PG&E’s pipeline maintenance should be more thoroughly scrutinized, advocates say

by Mike Taugher, Contra Costa Times

The flaws in PG&E’s high-pressure gas lines that led to the catastrophic explosion in San Bruno in 2010 may lurk elsewhere, and regulators should therefore launch a comprehensive review of the company’s pipeline maintenance, consumer advocates argued in regulatory filings Tuesday.

The Utility Reform Network said such a review should come on top of similar reviews of other aspects of PG&E’s pipeline safety programs.

Tuesday was the deadline for outside parties to submit testimony in a California Public Utilities Commission investigation launched early this year into whether PG&E violated laws that led to the September 2010 explosion that killed eight people, injured many more and damaged or destroyed dozens of homes.

"TURN is urging the CPUC immediately investigate PG&E’s past maintenance to see if the same violations of federal integrity management standards that existed on line 132 exist elsewhere," said Marcel Hawiger, a staff attorney at TURN. "The CPUC should hold PG&E accountable for its past failures by making the company pay to correct any violations out of profits, rather than forcing ratepayers to foot the bill."

Large fines possible

Regulators say their investigation, which is scheduled to be complete early next year, could result in very large fines against PG&E.

The company says that since the explosion it has changed course and now puts a much greater emphasis on safety.

"We’ve brought in new leadership to overhaul our operations," said PG&E spokesman David Eisenhauer. "We’re moving forward to make our system as safe as it can be."

San Bruno Mayor Jim Ruane said in testimony filed on behalf of his city that the tragic explosion was the result of "gross human errors made 54 years ago, compounded by subsequent mistakes which allowed defective welds to remain but completely undetected by PG&E."

Ruane also faulted regulators, saying the PUC has been too cozy with the utilities it regulates.

Commission spokeswoman Terrie Prosper disputed that.

"Although the tragedy in San Bruno has taught us some tough lessons about pipeline safety and risk assessment, the CPUC vigorously enforces state and federal regulations and since 1999 has levied more than $560 million in fines and restitution across the utilities it regulates," Prosper said in an email.

Meanwhile, a consultant to the city of San Francisco filed detailed arguments that PG&E failed to aggressively tackle potential safety problems.

Leak blamed on weld

Among the evidence he cited was a recently filed report of lab tests on a leaky PG&E pipeline.

The lab report augments a document PG&E filed last year and confirms that a leak discovered in 1988 nine miles south of the site of the 2010 explosion was probably due to a faulty weld.

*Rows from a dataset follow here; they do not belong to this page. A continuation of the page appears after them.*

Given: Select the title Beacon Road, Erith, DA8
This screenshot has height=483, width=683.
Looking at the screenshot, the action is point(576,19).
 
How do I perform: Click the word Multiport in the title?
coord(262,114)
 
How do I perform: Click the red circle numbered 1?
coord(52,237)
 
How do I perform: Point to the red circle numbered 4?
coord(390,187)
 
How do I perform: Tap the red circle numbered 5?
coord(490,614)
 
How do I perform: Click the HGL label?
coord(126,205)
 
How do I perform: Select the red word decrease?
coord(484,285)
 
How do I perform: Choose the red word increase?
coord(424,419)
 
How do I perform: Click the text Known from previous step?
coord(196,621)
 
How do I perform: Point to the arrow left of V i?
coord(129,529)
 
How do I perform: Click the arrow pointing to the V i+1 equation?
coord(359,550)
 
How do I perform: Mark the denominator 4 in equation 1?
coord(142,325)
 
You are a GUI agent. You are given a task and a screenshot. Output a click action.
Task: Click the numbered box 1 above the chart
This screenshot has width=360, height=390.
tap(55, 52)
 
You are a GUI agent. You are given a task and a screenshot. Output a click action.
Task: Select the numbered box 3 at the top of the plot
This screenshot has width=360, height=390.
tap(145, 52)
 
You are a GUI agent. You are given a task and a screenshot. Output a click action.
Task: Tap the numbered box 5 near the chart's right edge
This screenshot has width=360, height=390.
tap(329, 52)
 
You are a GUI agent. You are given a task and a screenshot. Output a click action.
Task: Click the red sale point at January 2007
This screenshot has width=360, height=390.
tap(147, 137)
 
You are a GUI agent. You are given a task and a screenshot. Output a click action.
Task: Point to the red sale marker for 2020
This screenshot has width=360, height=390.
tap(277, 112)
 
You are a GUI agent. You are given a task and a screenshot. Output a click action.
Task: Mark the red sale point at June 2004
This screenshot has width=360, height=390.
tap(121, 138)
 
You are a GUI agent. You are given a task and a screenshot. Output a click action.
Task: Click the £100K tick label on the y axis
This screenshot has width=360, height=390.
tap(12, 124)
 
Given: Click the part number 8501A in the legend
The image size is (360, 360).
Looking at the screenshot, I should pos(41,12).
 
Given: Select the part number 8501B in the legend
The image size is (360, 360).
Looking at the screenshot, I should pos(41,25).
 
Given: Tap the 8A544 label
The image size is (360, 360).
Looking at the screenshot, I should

That leak was blamed on a faulty pipe seam during a federal investigation into the explosion last year and widely reported.

The lab test said that although it could not pinpoint the leak, it likely came from poor quality welds done when the pipe was fabricated, indicating that PG&E should have done more aggressive testing and investigation into whether similarly faulty welds were elsewhere in the pipeline system, San Francisco consultant John Gawronski said in written testimony.

PG&E’s Eisenhauer countered that the test results do not definitively isolate the source of the 1988 leak to the longitudinal weld — implying that the leak could have come from "girth" welds that connect two segments of pipe together — and added that despite problems with its pipelines uncovered after the explosion, the utility has reduced pressure and moved to ensure its pipelines are now safe.